Code Monkey home page Code Monkey logo

drill-workshop's Introduction

Drilling into data with Drill

Prerequisites:

Drilling!

Start Apache Drill

In this lab you will use Apache Drill in a stand alone mode.

Let's call the directory where you have unzipped Apache Drill $DRILL_HOME

cd $DRILL_HOME

# Linux/OSX
bin/drill-embedded

# Windows
bin/sqlline -u jdbc:drill:zk=local

You can now execute a simple query:

SELECT * FROM cp.`employee.json` LIMIT 20;

+--------------+------------------+-------------+------------+--------------+---------------------+-----------+----------------+-------------+------------------------+----------+----------------+------------------+-----------------+---------+--------------------+
| employee_id  |    full_name     | first_name  | last_name  | position_id  |   position_title    | store_id  | department_id  | birth_date  |       hire_date        |  salary  | supervisor_id  | education_level  | marital_status  | gender  |  management_role   |
+--------------+------------------+-------------+------------+--------------+---------------------+-----------+----------------+-------------+------------------------+----------+----------------+------------------+-----------------+---------+--------------------+
| 1            | Sheri Nowmer     | Sheri       | Nowmer     | 1            | President           | 0         | 1              | 1961-08-26  | 1994-12-01 00:00:00.0  | 80000.0  | 0              | Graduate Degree  | S               | F       | Senior Management  |
| 2            | Derrick Whelply  | Derrick     | Whelply    | 2            | VP Country Manager  | 0         | 1              | 1915-07-03  | 1994-12-01 00:00:00.0  | 40000.0  | 1              | Graduate Degree  | M               | M       | Senior Management  |
| 4            | Michael Spence   | Michael     | Spence     | 2            | VP Country Manager  | 0         | 1              | 1969-06-20  | 1998-01-01 00:00:00.0  | 40000.0  | 1              | Graduate Degree  | S               | M       | Senior Management  |
...
...

You can select the output format of the shell using:

!set outputFormat csv

SELECT * FROM cp.`employee.json` LIMIT 20;


!set outputFormat vertical

SELECT * FROM cp.`employee.json` LIMIT 20;


!set outputFormat table

SELECT * FROM cp.`employee.json` LIMIT 20;


You can find more information abou the shell here.

Apache Drill Web UI

You can also use the Drill Web Interface to run queries.
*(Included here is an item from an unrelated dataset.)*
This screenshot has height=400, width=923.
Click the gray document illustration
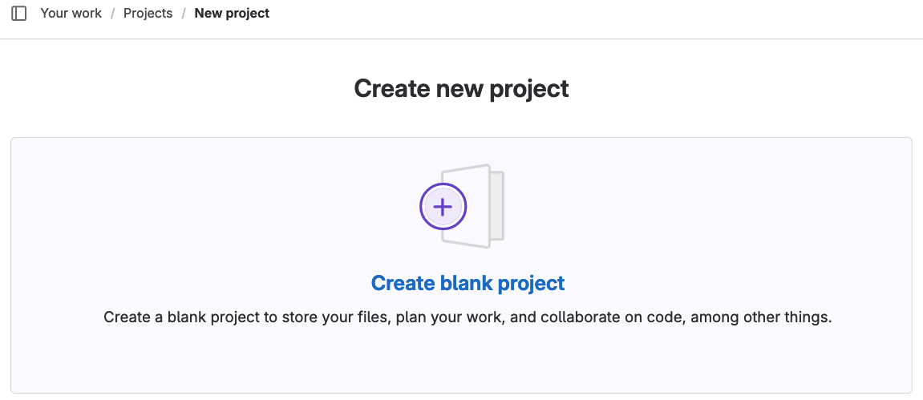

Go to:

Go in the Query tab and run another query. (SELECT * FROM cp.`employee.json` LIMIT 20)

Configure "Storages"

Drill allows you to query many datasources: simple file system, distributed file system like HDFS or MapR-FS, cloud storage Amazon S3/Azure but also databases (NoSQL & RDBMS).

Let's create a new workspace to the directory where you have saved the dataset.

  1. In the Web UI, go in the Storage tab
  2. Click in the Update button for the dfs plugin. The dfs plugin is the "file system/distributed file system one
  3. In the list of workspaces, add one entry to point to the directory where you "datasets" have been saved:
    "reviews": {
      "location": "/Users/tgrall/data/reviews",
      "writable": true,
      "defaultInputFormat": null
    },
    "data": {
      "location": "/Users/tgrall/data/",
      "writable": true,
      "defaultInputFormat": null
    }
  1. Click the Update button

You can now use the review workspace into your query for example:

SELECT count(1) AS businesses
  FROM dfs.reviews.`business.json`

or

SELECT count(1)
  FROM dfs.data.`airport/*.csv`

Discover Drill

Apache Drill is an ANSI SQL compliant engine, allowing you to write any type of queries: simple queries, join, aggregation functions, windowing function, ...

See below some examples:

  • Find reviews of Leslie, and print the business name, text review and rating
SELECT b.name `business`,  r.review_text, r.rating
FROM dfs.reviews.`review.json` r,
     dfs.reviews.`business.json` b,
     dfs.reviews.`user.json` u
WHERE b.business_id = r.business_id
AND r.user_id = u.user_id
AND u.name = 'Leslie'
ORDER BY b.name
  • The business data contains a rating, print the number of businesses for each rating value.
SELECT rating, count(1) `nb`
FROM dfs.reviews.`business.json` 
GROUP BY rating
ORDER BY rating
  • Print only the rating that have more than 30000 businesses

SELECT rating, count(1) `nb`
FROM dfs.reviews.`business.json` 
GROUP BY rating
HAVING count(1) > 30000
ORDER BY rating

Query complex Data

Now you will learn how to query and use complex data structures of your JSON documents.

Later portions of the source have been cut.